Key Facts - Representatives from Anthropic and OpenAI attended the Faith‑AI Covenant roundtable in New York, joining Jewish, Hindu, Mormon, Sikh and Greek Orthodox leaders. - In a separate effort, Anthropic held meetings with 15 Christian leaders to discuss Claude’s “spiritual development.” - Rumman Chowdhury, CEO of Humane Intelligence, warned that early confidence in universal AI ethics was naive and that firms are now looking to religion to navigate ethically gray scenarios. - The roundtable was organized by the Interfaith Alliance for Safer Communities, with future events planned in China, Kenya and the United Arab Emirates. Baroness Joanna Shields of the British House of Lords is listed as a key partner. - Anthropic’s public “constitution” for Claude acknowledges the difficulty of encoding perfect values and cites the risk of moral failure as a core concern.

What It Means Anthropic’s outreach signals a shift from purely technical ethics frameworks to a hybrid model that incorporates religious moral traditions. By engaging leaders from multiple faiths, the company aims to extract high‑level ethical principles rather than adopt any single doctrine. This approach may bolster public trust by showing that the firm has explored diverse moral perspectives, but it also raises questions about how such input will be translated into code.
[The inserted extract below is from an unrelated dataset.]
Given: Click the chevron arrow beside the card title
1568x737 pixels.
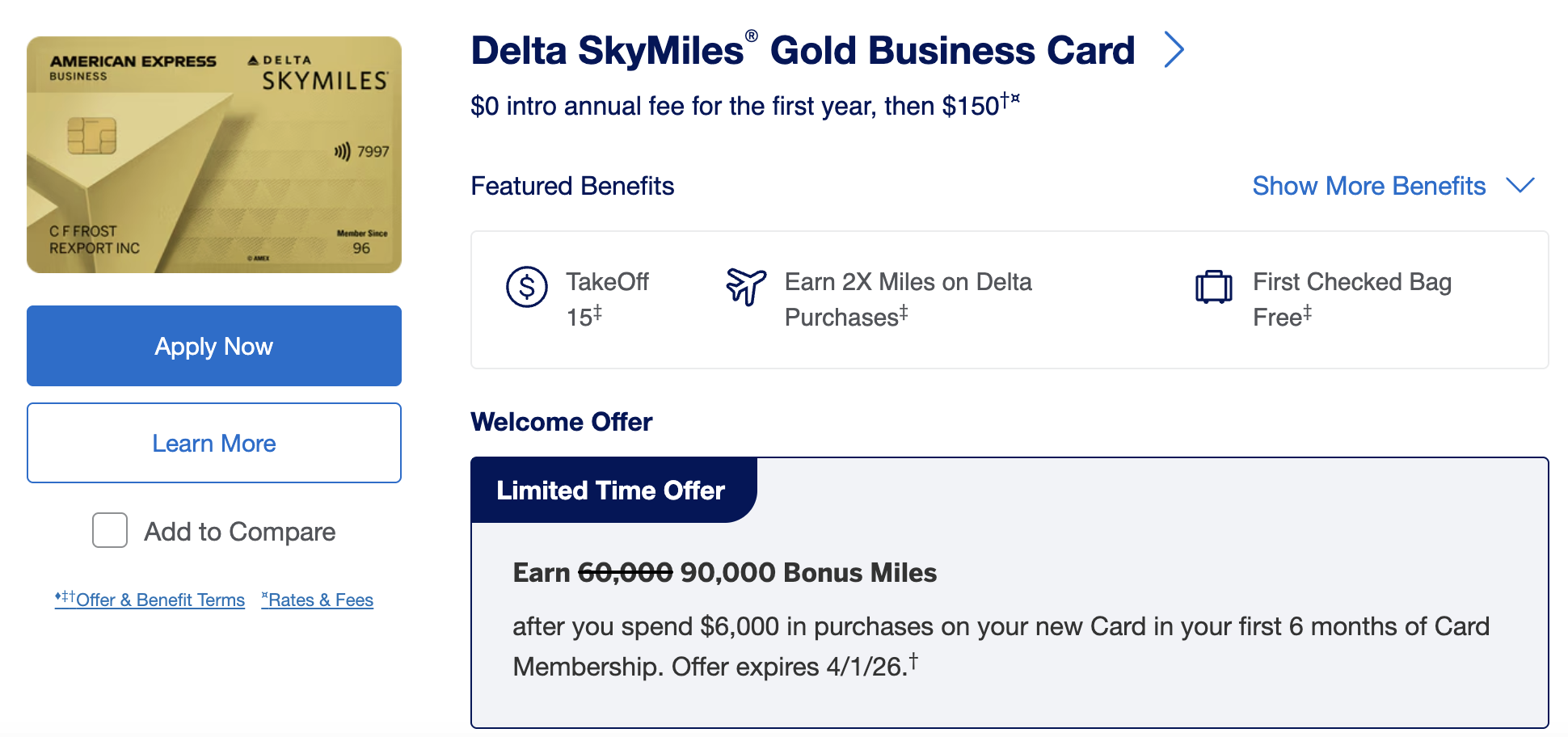Looking at the screenshot, I should [x=1174, y=50].
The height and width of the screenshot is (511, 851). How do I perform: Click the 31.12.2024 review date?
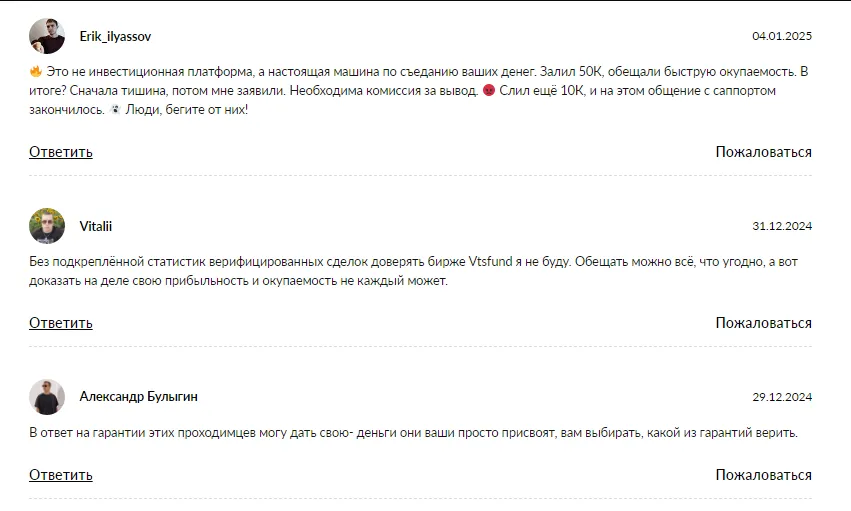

The lack of a clear, unified set of guidelines from the roundtable suggests that Anthropic is still in an exploratory phase. Critics argue that a machine cannot synthesize ideal morals simply by consulting human clergy, while supporters see the effort as a necessary precaution against unintended harmful decisions.

Looking ahead, watch for any published updates to Claude’s constitution that reference specific religious insights, and monitor how regulators respond to AI developers seeking moral counsel from faith communities.